Le projet d’Hydro-Québec consiste à réaliser un forage dans le roc, sous le lit du fleuve Saint-Laurent, entre les municipalités de l’Ange-Gardien et Saint-Pierre-de-l’île-d’Orléans, pour l’installation de câbles souterrains.

Île d’Orléans: 20 M$ pour refaire le réseau électrique «à risque»

Hydro-Québec souhaite améliorer l’alimentation électrique sur l’île d’Orléans, dont certaines installations sont «en fin de vie» et représentent «un risque» pour l’environnement. Trois projets ont été étudiés dont la facture est de 17, de 20 et de 100 millions $.

Après avoir réalisé des analyses, c’est finalement le chantier de 20,2 millions $ qui a été retenu par la société d’État pour répondre aux besoins futurs. Il permettra de faire passer la capacité du réseau de 24 à 35 mégawattheures.

Le projet consiste à réaliser un forage dans le roc, sous le lit du fleuve Saint-Laurent, entre les municipalités de l’Ange-Gardien et Saint-Pierre-de-l’île-d’Orléans, pour l’installation de câbles souterrains. Le chantier réalisé sur une distance de 1450 mètres impliquera un forage d’une profondeur allant jusqu’à 115 mètres.

La mise en service des nouvelles installations est prévue vers la fin de l’année 2019. Les travaux devraient commencer ce printemps.

Actuellement, ce territoire est alimenté à partir du poste Lefrançois situé à l’Ange-Gardien. Les trois câbles, qui sont, dans ce cas-ci, déposés sur le lit du fleuve, constituent le seul lien électrique pour desservir la population de 7000 habitants.

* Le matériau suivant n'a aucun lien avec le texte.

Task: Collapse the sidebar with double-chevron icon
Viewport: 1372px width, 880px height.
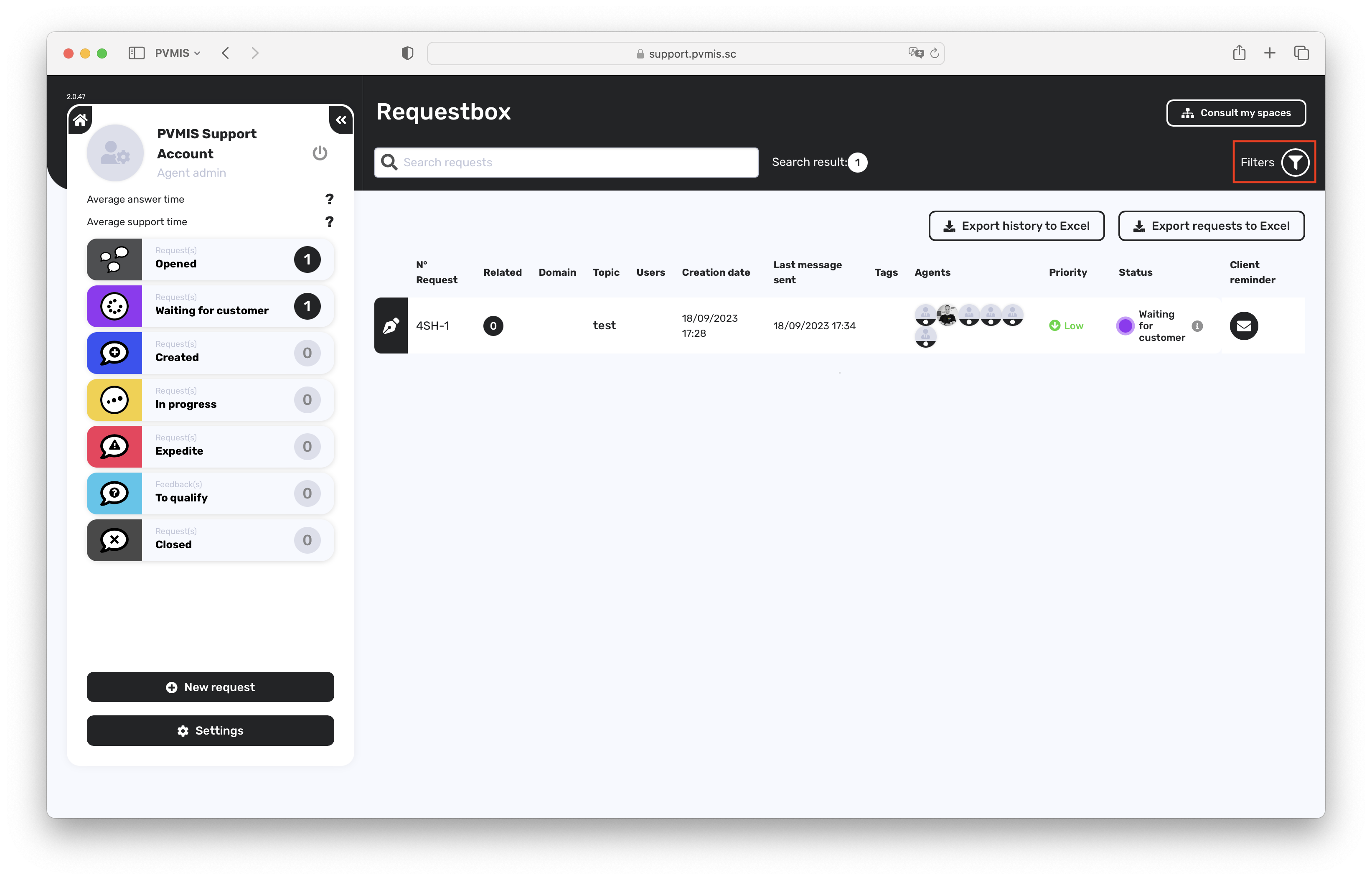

Dans un rapport d’Hydro-Québec, on mentionne qu’en plus d’être en fin de vie utile — les câbles ont 56, 45 et 37 ans — l’un d’eux «alimente à chaque pointe hivernale, depuis 2015, une charge dépassant sa valeur maximale sans perte de vie utile».

La croissance anticipée pour les prochaines années devrait «accélérer» sa dégradation et représente un «risque environnemental» en raison de la présence d’huile dans les conduits.

La société d’État ajoute également avoir constaté «des signes de fatigue» au cours des dernières années affectant la fiabilité de l’alimentation. Advenant un bris durant l’hiver, elle concède qu’elle ne serait pas en mesure de réalimenter rapidement l’ensemble des foyers.

Autres scénarios

Parmi les scénarios étudiés pour améliorer les installations de l’île d’Orléans, le distributeur d’électricité a évalué la possibilité de déposer des conduits métalliques avec des câbles sur le lit du fleuve sur une distance de 1400 mètres. La même recette (ou presque) qu’on retrouve présentement. La facture aurait été de 15,2 millions $.

Toutefois, cette avenue «aurait généré des impacts environnementaux pour la faune et la flore pendant les travaux et durant toute la durée de vie des équipements», explique Hydro-Québec, précisant que la mise en service aurait été possible seulement en 2021.

C’est pourquoi cette option a été écartée par la direction.

Hydro-Québec a également analysé la possibilité de faire de l’île d’Orléans un site autosuffisant en énergies renouvelables. Actuellement, on retrouve 22 endroits à travers la province qui possède leur microréseau autonome, notamment à Quaqtaq, au Nunavik.

Selon les estimations d’Hydro-Québec, pour répondre à la demande, il aurait été nécessaire de construire une centrale solaire de 100 MW, une centrale éolienne de 150 MW et une centrale de stockage d’énergie (batteries) de 370 MWH-MW sur le territoire de 195 km2.

«Ce ne sont pas les mêmes coûts. Nous parlons plus d’un projet de 100 millions $. Et cela n’a pas la même fiabilité que si tu raccordes l’île au réseau. Il y avait un risque que l’hiver nous ne soyons pas capables de répondre à la demande», affirme le responsable aux communications, Maxence Huard-Lefebvre.

Il explique que ce projet aurait nécessité la construction de 50 à 75 éoliennes, de panneaux solaires sur une superficie d’environ 2 km² ainsi que l’installation de plusieurs dizaines de batteries d’environ 50 pieds.

Pour les anciennes installations, Hydro-Québec prévoit retirer le câble à risque et conserver en parallèle durant une certaine période les autres afin qu’ils servent de relève temporaire. Cette étape est comprise dans la facture de 20,2 millions $.